EXTRACTED RECORDS: Begin

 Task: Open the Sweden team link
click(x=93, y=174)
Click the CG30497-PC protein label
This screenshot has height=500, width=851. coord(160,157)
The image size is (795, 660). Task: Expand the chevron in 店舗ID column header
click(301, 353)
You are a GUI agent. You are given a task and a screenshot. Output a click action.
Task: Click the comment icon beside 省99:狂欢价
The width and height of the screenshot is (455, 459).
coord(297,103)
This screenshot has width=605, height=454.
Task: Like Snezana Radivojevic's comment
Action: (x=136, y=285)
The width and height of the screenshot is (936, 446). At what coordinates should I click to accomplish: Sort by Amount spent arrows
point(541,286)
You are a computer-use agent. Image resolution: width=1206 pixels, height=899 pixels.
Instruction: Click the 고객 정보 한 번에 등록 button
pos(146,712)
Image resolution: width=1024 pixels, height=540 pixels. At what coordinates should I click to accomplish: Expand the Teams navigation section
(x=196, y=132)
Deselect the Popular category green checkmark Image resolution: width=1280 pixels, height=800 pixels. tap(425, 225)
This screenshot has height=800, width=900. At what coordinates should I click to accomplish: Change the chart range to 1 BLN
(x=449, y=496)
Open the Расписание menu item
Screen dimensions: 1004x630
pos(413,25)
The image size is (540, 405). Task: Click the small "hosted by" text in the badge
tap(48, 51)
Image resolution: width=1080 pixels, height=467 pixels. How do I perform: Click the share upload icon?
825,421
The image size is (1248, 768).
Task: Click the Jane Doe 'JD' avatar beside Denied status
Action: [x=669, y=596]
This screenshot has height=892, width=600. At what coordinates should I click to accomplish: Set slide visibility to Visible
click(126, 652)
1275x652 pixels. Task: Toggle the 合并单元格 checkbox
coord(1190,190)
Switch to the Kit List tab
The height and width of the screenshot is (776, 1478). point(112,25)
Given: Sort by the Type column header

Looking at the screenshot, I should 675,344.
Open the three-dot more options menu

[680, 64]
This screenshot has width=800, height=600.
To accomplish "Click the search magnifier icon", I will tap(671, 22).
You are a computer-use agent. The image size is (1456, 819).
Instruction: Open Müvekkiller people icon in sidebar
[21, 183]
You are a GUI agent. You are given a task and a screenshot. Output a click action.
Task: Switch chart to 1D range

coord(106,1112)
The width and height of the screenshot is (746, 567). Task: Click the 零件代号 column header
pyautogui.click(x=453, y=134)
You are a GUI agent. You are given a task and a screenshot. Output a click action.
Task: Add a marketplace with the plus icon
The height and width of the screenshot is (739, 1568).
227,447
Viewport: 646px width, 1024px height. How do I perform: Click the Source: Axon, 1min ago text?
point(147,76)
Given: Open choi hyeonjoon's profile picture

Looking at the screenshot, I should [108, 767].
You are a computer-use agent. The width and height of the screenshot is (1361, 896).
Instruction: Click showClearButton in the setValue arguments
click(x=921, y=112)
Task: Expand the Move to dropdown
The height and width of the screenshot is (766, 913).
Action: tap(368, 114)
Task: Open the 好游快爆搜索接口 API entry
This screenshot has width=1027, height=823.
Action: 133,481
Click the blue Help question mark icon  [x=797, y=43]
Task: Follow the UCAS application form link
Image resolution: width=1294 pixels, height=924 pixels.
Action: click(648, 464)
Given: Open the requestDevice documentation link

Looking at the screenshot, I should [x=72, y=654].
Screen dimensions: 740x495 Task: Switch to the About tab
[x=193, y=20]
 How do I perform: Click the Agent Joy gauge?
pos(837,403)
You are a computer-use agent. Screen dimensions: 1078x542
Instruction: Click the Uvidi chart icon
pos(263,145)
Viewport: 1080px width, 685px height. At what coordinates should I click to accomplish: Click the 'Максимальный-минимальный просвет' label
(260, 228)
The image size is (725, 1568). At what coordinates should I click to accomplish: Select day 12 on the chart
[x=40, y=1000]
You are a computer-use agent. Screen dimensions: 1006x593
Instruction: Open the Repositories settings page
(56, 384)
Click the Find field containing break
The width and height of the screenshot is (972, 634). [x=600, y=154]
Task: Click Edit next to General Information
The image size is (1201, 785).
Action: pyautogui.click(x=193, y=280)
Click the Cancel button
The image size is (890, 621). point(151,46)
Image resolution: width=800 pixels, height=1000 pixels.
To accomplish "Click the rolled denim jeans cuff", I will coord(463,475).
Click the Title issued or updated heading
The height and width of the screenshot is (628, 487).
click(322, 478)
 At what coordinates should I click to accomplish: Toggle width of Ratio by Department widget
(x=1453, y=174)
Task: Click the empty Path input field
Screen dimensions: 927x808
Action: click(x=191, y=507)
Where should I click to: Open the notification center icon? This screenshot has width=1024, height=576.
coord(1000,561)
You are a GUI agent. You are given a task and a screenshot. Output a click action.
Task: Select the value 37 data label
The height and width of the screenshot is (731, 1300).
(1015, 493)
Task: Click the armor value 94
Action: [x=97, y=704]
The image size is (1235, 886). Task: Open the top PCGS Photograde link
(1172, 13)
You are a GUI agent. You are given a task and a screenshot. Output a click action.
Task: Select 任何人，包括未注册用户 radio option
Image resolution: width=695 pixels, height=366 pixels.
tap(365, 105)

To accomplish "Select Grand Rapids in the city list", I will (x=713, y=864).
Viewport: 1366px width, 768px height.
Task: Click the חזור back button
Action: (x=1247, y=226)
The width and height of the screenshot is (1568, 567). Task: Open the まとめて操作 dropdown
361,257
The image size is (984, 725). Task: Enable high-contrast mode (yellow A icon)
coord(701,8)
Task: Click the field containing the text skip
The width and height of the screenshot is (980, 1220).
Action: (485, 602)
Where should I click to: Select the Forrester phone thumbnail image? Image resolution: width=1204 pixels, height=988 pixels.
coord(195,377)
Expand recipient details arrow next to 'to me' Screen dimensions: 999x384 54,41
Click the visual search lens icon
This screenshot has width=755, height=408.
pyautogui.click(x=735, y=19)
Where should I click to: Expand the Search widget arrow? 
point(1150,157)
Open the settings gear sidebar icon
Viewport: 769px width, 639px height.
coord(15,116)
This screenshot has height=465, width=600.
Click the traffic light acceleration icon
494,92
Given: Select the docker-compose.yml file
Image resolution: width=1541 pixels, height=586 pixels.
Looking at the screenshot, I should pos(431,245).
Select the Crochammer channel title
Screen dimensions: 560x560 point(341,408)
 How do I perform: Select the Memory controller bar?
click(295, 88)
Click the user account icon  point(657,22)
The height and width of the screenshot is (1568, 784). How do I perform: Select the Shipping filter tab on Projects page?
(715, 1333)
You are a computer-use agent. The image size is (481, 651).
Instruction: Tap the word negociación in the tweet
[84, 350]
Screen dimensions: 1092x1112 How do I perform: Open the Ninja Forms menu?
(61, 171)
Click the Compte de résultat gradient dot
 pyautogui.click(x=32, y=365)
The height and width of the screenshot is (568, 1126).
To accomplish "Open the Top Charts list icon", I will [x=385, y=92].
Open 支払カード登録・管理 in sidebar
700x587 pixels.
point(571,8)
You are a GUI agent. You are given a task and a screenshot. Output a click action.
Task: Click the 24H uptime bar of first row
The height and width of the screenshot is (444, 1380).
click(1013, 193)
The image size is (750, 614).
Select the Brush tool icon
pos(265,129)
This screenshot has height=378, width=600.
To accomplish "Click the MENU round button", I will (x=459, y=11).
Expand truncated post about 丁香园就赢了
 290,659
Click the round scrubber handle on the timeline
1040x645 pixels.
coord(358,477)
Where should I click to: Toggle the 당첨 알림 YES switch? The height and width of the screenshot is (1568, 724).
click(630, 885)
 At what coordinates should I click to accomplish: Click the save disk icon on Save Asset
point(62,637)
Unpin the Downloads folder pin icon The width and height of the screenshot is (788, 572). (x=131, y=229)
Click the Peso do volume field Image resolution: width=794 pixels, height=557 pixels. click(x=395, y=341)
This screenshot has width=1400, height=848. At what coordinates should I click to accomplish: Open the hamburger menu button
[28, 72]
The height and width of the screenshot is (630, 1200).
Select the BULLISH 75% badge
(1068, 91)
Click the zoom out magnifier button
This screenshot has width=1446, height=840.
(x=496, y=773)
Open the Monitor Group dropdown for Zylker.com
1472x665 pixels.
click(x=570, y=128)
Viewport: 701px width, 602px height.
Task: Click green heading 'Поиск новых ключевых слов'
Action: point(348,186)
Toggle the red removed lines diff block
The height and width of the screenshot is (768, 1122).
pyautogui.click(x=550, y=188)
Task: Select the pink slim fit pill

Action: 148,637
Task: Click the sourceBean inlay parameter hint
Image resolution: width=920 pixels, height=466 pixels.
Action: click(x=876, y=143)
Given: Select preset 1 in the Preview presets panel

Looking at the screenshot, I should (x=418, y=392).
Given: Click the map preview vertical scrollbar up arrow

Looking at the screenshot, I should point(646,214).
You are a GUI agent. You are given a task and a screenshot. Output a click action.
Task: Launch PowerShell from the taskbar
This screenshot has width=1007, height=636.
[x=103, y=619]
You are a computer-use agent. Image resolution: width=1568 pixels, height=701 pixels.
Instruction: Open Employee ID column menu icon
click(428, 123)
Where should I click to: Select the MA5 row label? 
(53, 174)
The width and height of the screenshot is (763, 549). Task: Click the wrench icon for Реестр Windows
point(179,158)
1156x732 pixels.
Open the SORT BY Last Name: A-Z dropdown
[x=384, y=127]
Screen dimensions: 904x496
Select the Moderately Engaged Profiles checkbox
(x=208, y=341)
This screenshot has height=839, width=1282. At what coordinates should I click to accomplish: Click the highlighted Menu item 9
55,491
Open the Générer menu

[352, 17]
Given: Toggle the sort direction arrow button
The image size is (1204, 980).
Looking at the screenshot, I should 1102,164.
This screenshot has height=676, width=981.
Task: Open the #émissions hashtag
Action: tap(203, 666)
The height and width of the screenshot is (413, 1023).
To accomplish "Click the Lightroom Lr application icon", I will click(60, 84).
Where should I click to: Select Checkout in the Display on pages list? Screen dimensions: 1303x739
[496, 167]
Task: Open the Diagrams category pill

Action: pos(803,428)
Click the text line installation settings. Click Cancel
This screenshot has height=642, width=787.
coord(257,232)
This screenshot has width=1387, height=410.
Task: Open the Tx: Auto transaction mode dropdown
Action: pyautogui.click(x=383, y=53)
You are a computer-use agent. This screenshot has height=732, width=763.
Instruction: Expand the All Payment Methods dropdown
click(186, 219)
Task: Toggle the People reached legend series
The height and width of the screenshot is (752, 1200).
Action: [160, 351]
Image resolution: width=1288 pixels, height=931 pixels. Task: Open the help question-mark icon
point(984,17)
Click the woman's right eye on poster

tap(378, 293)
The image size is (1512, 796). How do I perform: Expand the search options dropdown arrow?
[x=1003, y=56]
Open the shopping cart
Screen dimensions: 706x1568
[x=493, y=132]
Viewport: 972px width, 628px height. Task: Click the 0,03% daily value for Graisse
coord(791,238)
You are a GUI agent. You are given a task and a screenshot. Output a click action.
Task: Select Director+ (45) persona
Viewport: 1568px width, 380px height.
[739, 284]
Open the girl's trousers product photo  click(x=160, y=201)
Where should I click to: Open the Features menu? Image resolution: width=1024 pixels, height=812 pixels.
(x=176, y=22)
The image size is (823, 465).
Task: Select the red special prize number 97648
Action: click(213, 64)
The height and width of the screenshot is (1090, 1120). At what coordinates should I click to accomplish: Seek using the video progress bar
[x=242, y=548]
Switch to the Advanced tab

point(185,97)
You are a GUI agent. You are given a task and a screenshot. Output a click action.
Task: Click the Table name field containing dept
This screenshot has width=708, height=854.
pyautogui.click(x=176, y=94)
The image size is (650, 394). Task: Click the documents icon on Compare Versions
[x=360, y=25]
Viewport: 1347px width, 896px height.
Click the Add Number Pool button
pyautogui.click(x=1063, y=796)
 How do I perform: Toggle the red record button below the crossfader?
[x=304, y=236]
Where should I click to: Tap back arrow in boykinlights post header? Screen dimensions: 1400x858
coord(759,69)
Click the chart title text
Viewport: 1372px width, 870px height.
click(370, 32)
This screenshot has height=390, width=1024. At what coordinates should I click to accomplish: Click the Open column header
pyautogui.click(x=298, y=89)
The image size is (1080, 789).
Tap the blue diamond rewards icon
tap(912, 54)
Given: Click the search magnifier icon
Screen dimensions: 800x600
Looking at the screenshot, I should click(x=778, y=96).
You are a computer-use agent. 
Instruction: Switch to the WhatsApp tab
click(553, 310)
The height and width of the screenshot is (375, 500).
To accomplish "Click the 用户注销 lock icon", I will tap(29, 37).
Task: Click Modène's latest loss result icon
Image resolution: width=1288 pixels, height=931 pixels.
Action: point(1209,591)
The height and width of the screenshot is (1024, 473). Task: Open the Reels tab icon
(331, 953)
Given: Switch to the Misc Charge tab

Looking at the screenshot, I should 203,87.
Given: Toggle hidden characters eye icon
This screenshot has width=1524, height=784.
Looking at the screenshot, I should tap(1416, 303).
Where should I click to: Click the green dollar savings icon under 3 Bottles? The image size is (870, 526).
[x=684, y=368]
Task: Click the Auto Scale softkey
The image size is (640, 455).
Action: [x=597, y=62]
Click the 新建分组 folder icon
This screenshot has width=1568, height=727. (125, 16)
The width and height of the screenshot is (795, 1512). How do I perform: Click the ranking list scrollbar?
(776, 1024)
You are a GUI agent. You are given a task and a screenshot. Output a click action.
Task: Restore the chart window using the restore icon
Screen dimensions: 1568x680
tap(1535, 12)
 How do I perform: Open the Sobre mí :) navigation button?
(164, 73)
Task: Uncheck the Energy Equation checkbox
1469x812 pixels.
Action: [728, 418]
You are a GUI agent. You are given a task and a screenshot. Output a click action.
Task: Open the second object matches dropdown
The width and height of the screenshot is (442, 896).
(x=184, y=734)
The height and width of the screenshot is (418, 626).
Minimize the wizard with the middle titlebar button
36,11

EXTRACTED RECORDS: End

_EXERCISE AIM:_
Keep to the lines above, from the first one through the line where "Task: Click the comment icon beside 省99:狂欢价" appears, and copy them exactly.

_SOLUTION TO THIS PROBLEM:_
 Task: Open the Sweden team link
click(x=93, y=174)
Click the CG30497-PC protein label
This screenshot has height=500, width=851. coord(160,157)
The image size is (795, 660). Task: Expand the chevron in 店舗ID column header
click(301, 353)
You are a GUI agent. You are given a task and a screenshot. Output a click action.
Task: Click the comment icon beside 省99:狂欢价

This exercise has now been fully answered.